A just-released analysis of our survey across 51 countries finds that, even in today’s post-recession world, Affluents continue to form a globally coherent segment marked by cross-border similarities in attitudes, lifestyles and marketplace preferences. There is, of course, tremendous diversity in the Affluent population within and between countries, but this analysis also finds a remarkably consistent demographic, psychographic and media profile among Affluents around the world.
Demographically, Affluents are most typically in their mid-40s, well-educated, with professional or managerial jobs. Most are married and parents. The vast majority tell us that family is their top priority, and family considerations profoundly shape their spending across categories, including home, food, auto and travel.

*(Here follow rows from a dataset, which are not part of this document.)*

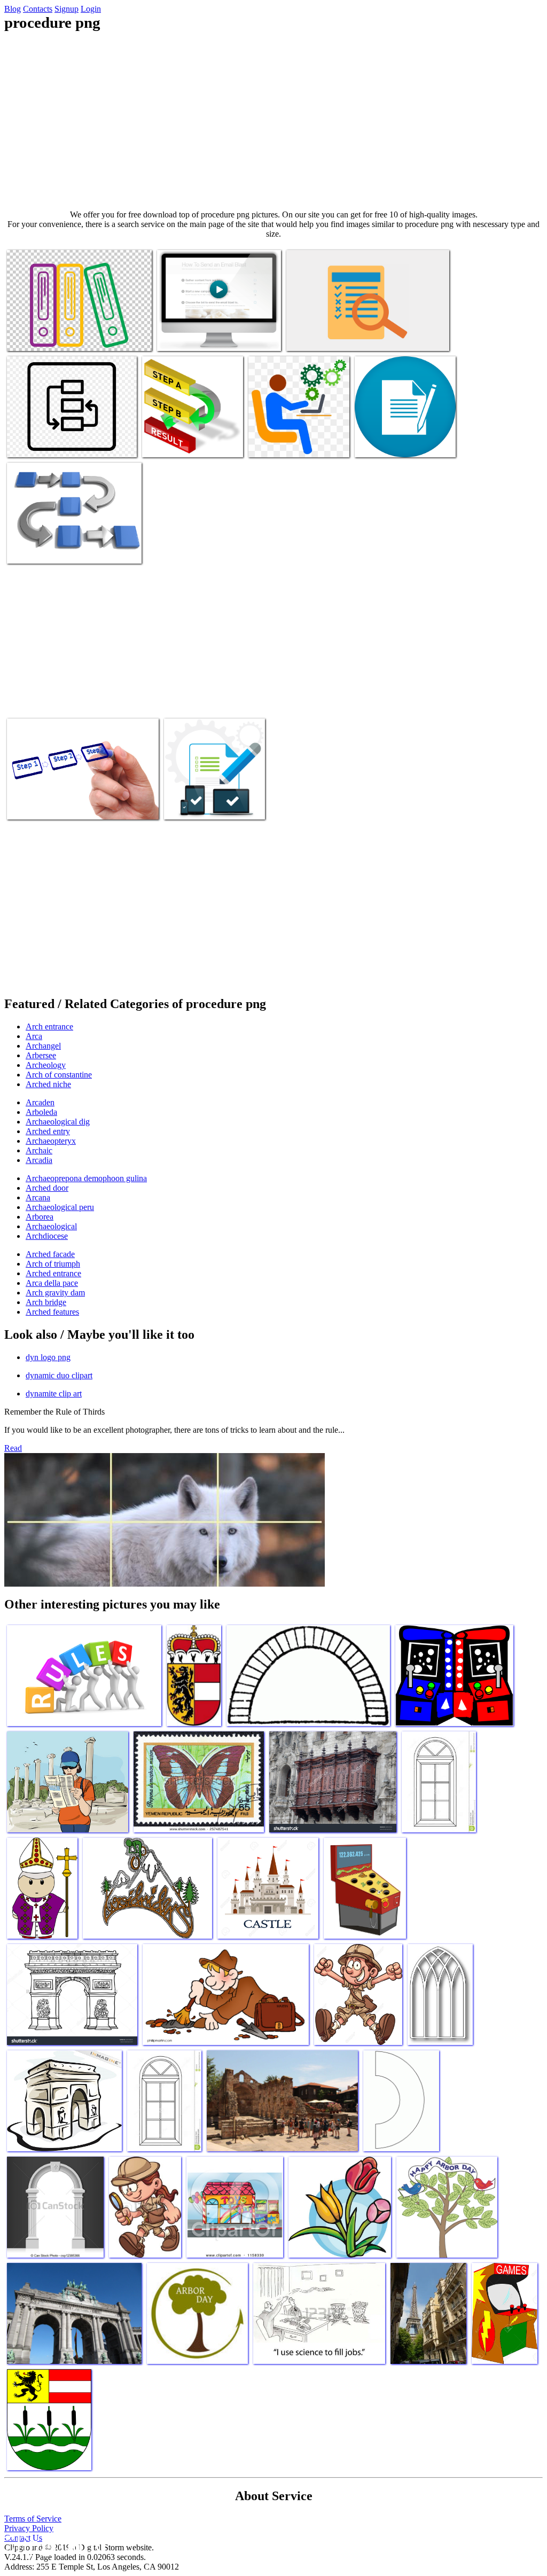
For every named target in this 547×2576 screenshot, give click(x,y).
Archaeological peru (60, 1207)
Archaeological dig (58, 1121)
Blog (12, 8)
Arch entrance (49, 1026)
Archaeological (51, 1226)
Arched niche (48, 1084)
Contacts (37, 8)
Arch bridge (46, 1302)
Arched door (47, 1187)
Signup (66, 8)
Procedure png (31, 336)
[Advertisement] (273, 121)
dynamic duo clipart (59, 1375)
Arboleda (41, 1112)
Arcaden (40, 1102)
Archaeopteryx (51, 1140)
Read (13, 1448)
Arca (34, 1036)
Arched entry (48, 1131)
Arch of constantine (59, 1074)
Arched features (52, 1311)
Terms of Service (32, 2518)
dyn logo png (48, 1357)
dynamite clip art (54, 1393)
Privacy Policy (28, 2528)
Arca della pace (52, 1282)
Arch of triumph (53, 1263)
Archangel (43, 1045)
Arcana (38, 1197)
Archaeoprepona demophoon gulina (86, 1178)
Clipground (53, 2544)
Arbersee (41, 1055)
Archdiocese (47, 1235)
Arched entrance (53, 1273)
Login (91, 8)
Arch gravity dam (55, 1292)
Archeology (46, 1065)
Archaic (39, 1150)
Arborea (39, 1216)
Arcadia (39, 1160)
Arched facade (50, 1254)
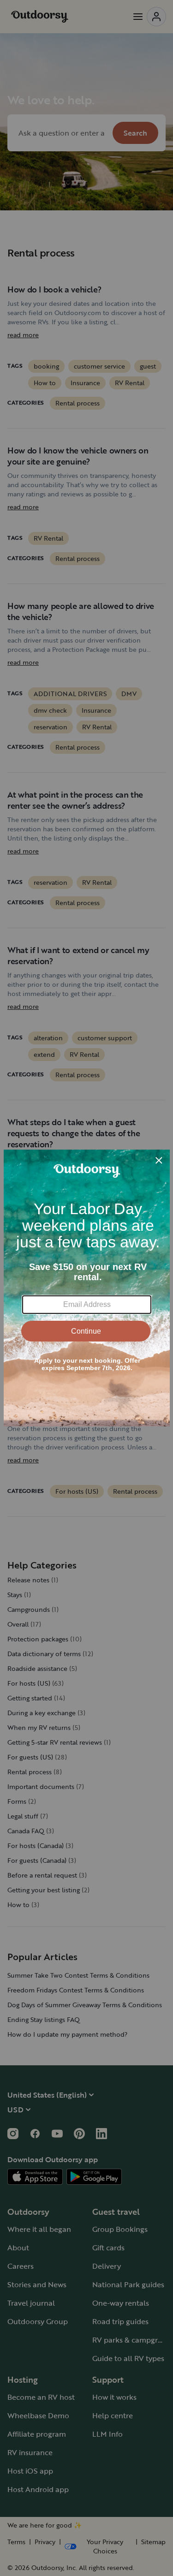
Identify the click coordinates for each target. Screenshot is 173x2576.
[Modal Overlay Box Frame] (87, 1288)
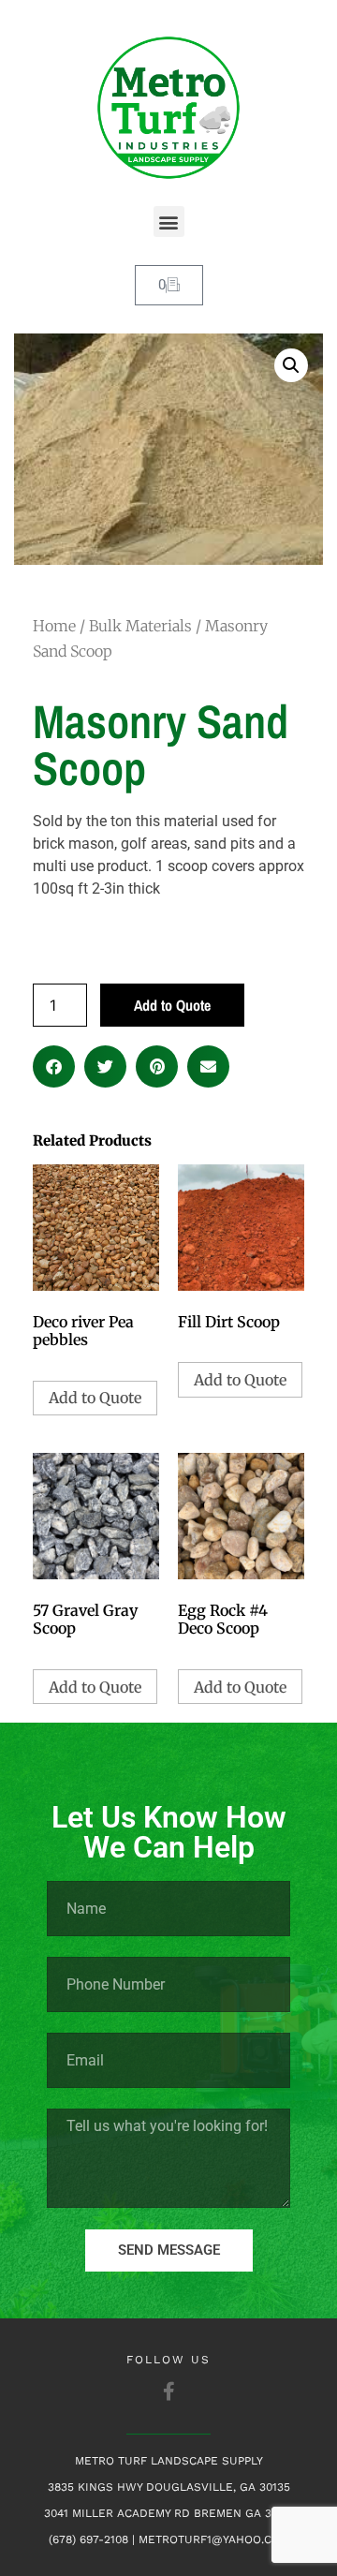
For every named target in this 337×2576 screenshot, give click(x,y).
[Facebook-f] (168, 2391)
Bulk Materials (140, 625)
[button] (169, 221)
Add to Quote (172, 1005)
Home (54, 625)
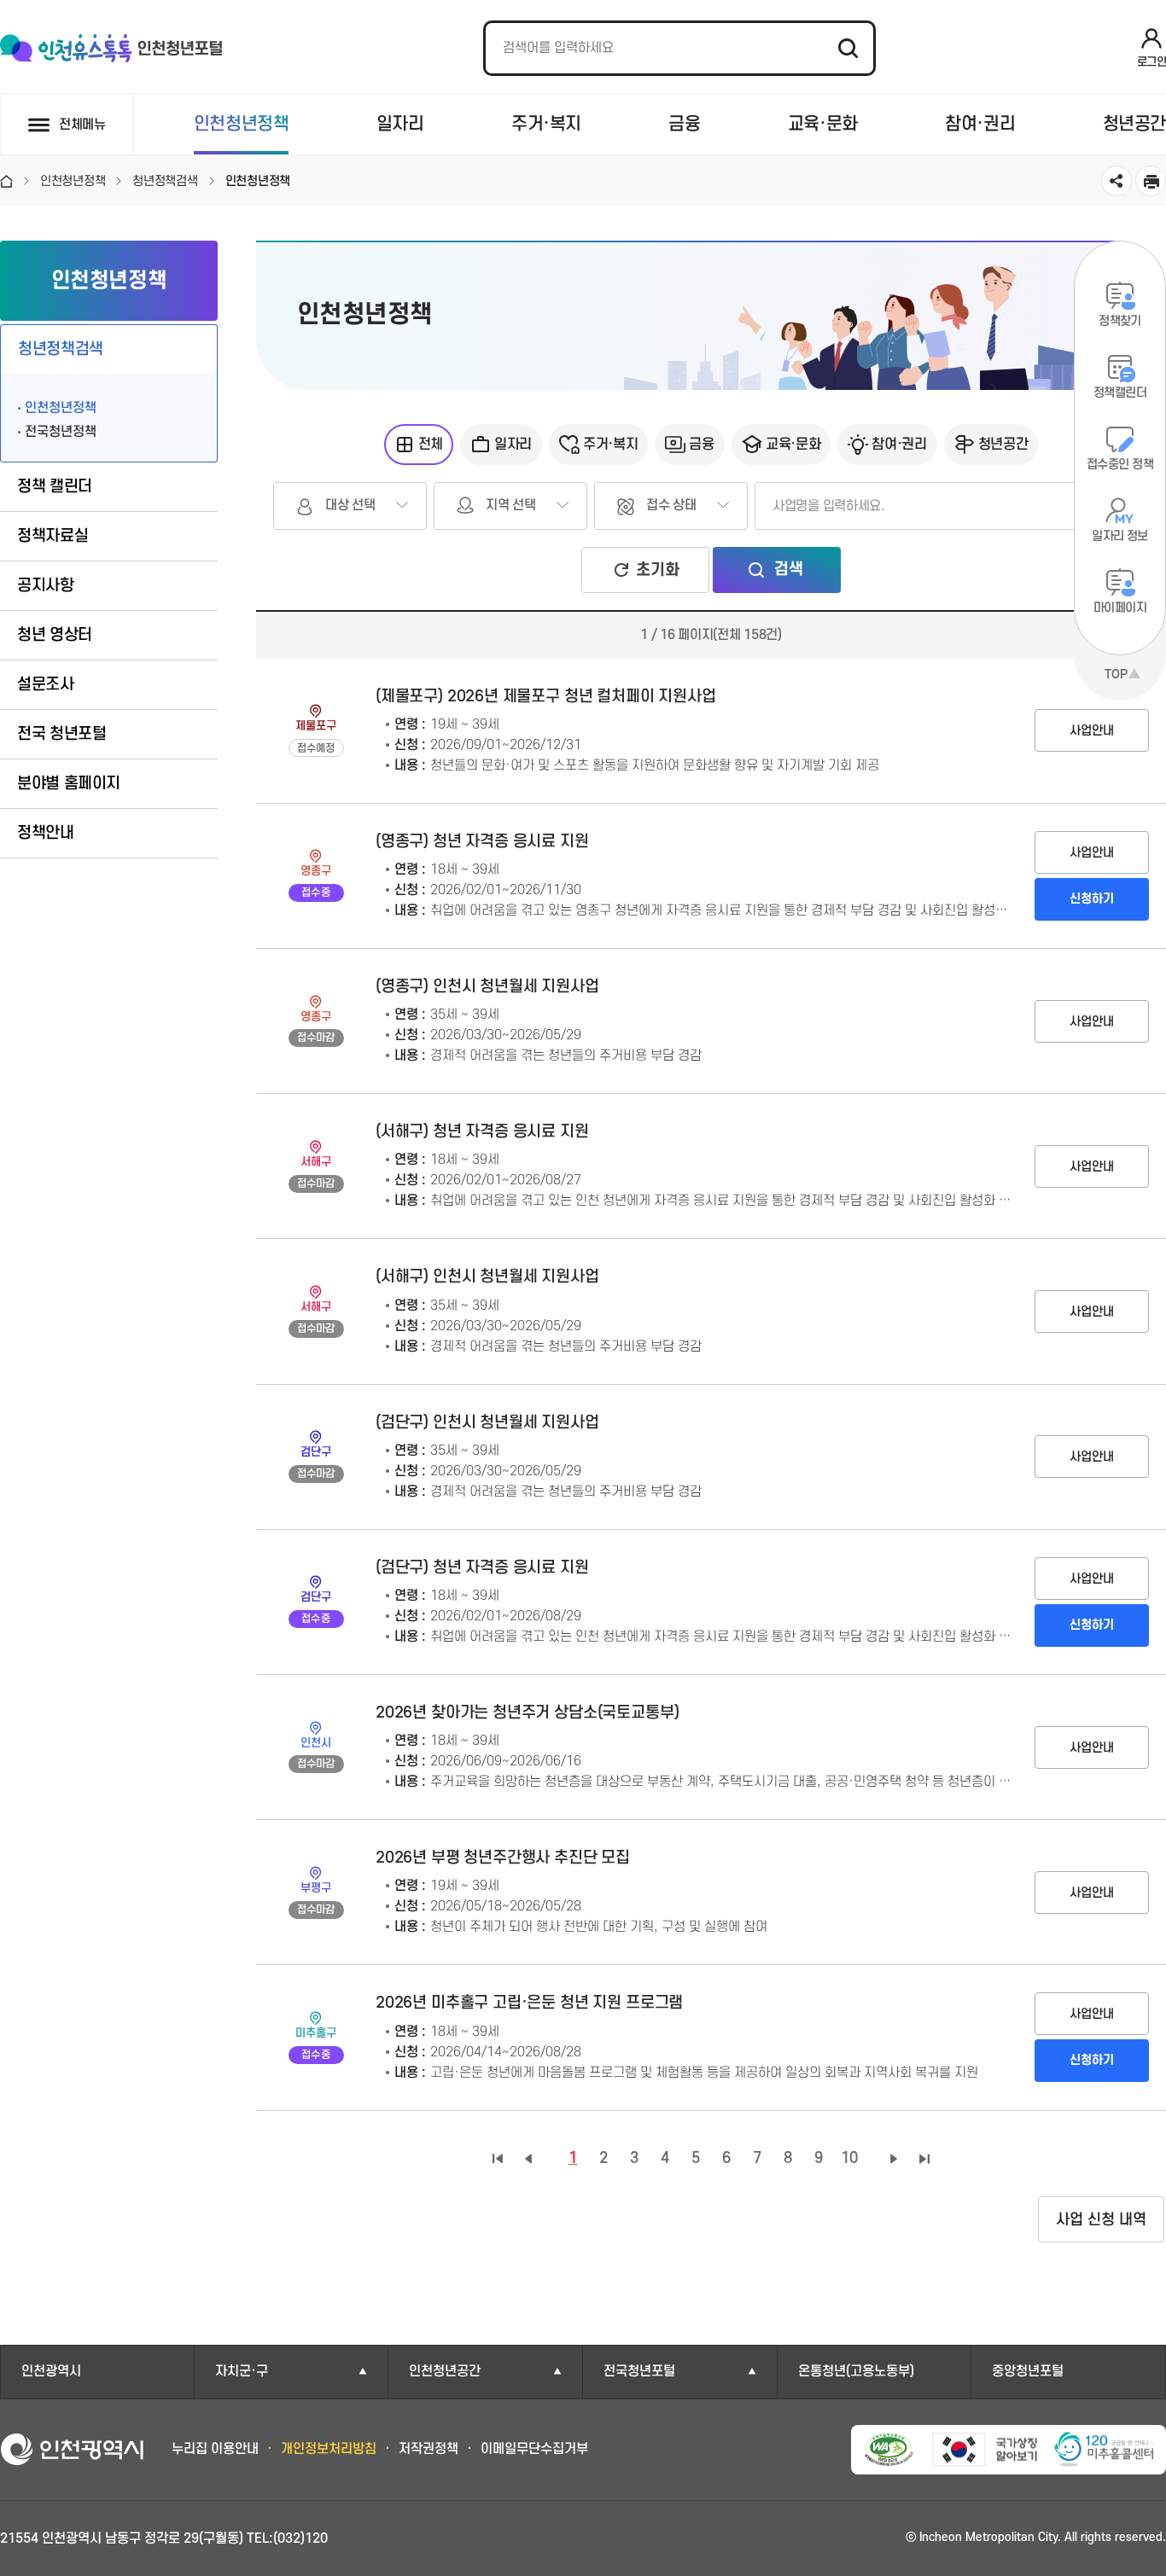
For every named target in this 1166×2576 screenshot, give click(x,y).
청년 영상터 (54, 635)
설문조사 (45, 685)
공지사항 (45, 586)
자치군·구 (241, 2371)
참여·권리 (980, 124)
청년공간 (1134, 124)
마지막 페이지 (924, 2158)
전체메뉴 (82, 124)
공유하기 (1116, 181)
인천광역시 (51, 2371)
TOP (1116, 674)
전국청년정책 (60, 431)
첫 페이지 (498, 2158)
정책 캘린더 (54, 487)
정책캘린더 (1119, 393)
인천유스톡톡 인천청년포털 (111, 48)
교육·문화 (823, 124)
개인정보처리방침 (328, 2449)
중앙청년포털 (1028, 2371)
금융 (684, 124)
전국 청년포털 (61, 734)
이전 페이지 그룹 (528, 2158)
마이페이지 (1119, 608)
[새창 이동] (889, 2449)
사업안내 (1092, 731)
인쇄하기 (1150, 181)
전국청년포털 (639, 2371)
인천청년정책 (241, 124)
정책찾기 (1120, 321)
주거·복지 (546, 124)
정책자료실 (52, 536)
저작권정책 (428, 2449)
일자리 (400, 124)
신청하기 (1092, 899)
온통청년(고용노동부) (856, 2371)
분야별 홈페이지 (68, 784)
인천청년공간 (445, 2371)
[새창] (1103, 2450)
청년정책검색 (60, 349)
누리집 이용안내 (215, 2449)
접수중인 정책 (1120, 464)
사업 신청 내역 (1101, 2220)
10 (849, 2158)
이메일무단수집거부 (534, 2449)
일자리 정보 (1120, 536)
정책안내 (45, 833)
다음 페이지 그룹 (894, 2158)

Many are multicultural, if not in personal background, then in general perspective, bringing an international approach to thinking about social, business and marketplace issues. Many speak multiple languages, and engage with media brands from multiple countries.
Across countries, Affluent use of mobile devices and digital media is up sharply, while their use of traditional media is down only modestly. As a result, Affluent engagement with media overall is up, as new forms of Affluent media use get layered on top of older ones. Affluents continue to grow in their hunger for content and connectivity, for information and entertainment. More generally, Affluents tend to be early adopters, opinion leaders and influencers. For better and for worse, they describe their lives as fast-paced and full of multi-tasking.
Affluents bring an open-minded and cosmopolitan perspective on ideas in general, as well as products and brands in particular. In the marketplace, the Great Recession raised their standards rather than lowered them; Affluents expect quality and a deal. They are far more likely to be value-oriented than price-sensitive, and are less brand loyal than many brands would like.
There is, as I mentioned, considerable diversity among Affluents around the world. Affluents in Latin America are particularly enthusiastic users of social and international media. Luxury growth is strong among Affluents in the Asia-Pacific region, while U.S. Affluents show strong growth in spending on outdoor recreation such as skiing, golf, tennis and cycling. European Affluents are more subdued in their spending and economic optimism. But in the final analysis, the similarities are more pronounced and profound than the differences. Media and marketers focused on the Affluent have the luxury (no pun intended) of focusing on a market segment with significant homogeneity around the world.